I pm hanno chiesto il processo per i vertici di Girgenti Acque e dell'Ato idrico, accusati di avere gestito gli scarichi in maniera illegale. Quattro anni fa furono apposti i sigilli. Ipotizzati anche i reati di truffa, falso e abuso di ufficio

Il caso dei "pennelli a mare" approda in aula (FOTO ARCHIVIO)

Dalla fogna direttamente a mare senza la depurazione perché le condotte si rompevano con troppa frequenza e le centraline di sollevamento andavano in tilt. I dati di laboratorio, però, erano sempre rassicuranti perché – secondo l’accusa – erano falsificati. A distanza di quasi quattro anni dal sequestro preventivo delle due condotte sottomarine, i cosiddetti “pennelli a mare”, la principale inchiesta della Procura di Agrigento in materia di depurazione approda in aula per l’udienza preliminare.
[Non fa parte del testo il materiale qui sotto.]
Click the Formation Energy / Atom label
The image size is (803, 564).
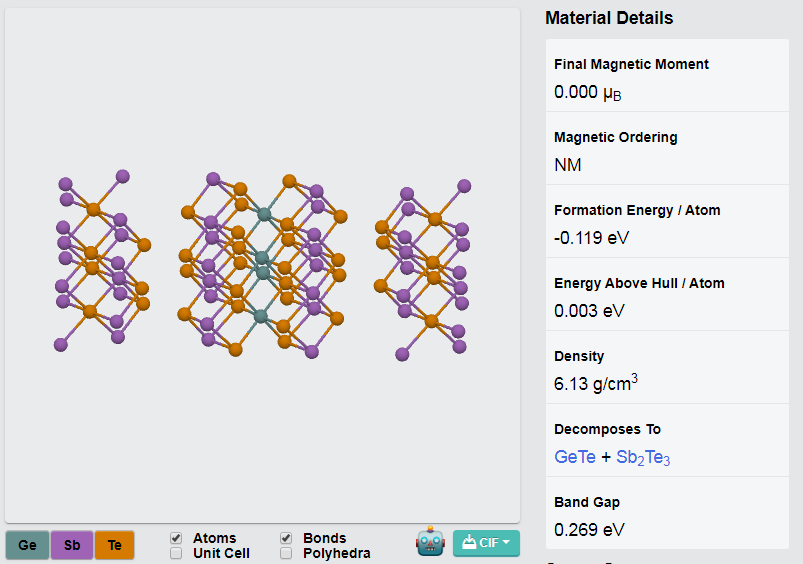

La richiesta di rinvio a giudizio è stata firmata dai pubblici ministeri Alessandra Russo, Silvia Baldi e Antonella Pandolfi. A decidere se mandare a processo i sette imputati – sempre se i difensori non chiederanno riti alternativi – sarà il giudice Alessandra Vella. Il primo passaggio in aula era stato fissato per ieri ma lo sciopero degli avvocati penalisti ha fatto slittare tutto al 21 giugno. I reati ipotizzati sono il danneggiamento, il getto pericoloso di materiali inquinanti, l’abuso d'ufficio, la truffa, la frode in pubbliche forniture e il falso.

Gli imputati sono: Marco Campione, 55 anni, di Agrigento, legale rappresentante di Girgenti Acque Spa; Giuseppe Giuffrida, 69 anni, di Gravina di Catania, ex amministratore delegato del gestore del servizio idrico integrato nell'Agrigentino; Calogero Sala, 56 anni, direttore tecnico della Girgenti Acque, e Bernardo Barone, 64 anni, direttore generale dell' Ato idrico, entrambi di Agrigento. Nella lista pure Pietro Hamel, 65 anni, di Porto Empedocle, dirigente tecnico dell'Ato idrico; Rita Vetro, 62 anni, titolare del laboratorio di analisi "BioEco analisi" convenzionato con il Servizio sanitario nazionale, e Maurizio Carlino, 56 anni, progettista e direttore dei lavori, entrambi di Favara. L’inchiesta è stata avviata nel 2011, dopo gli innumerevoli esposti di cittadini e associazioni che segnalavano sporcizia e cattivi odori nel mare di San Leone.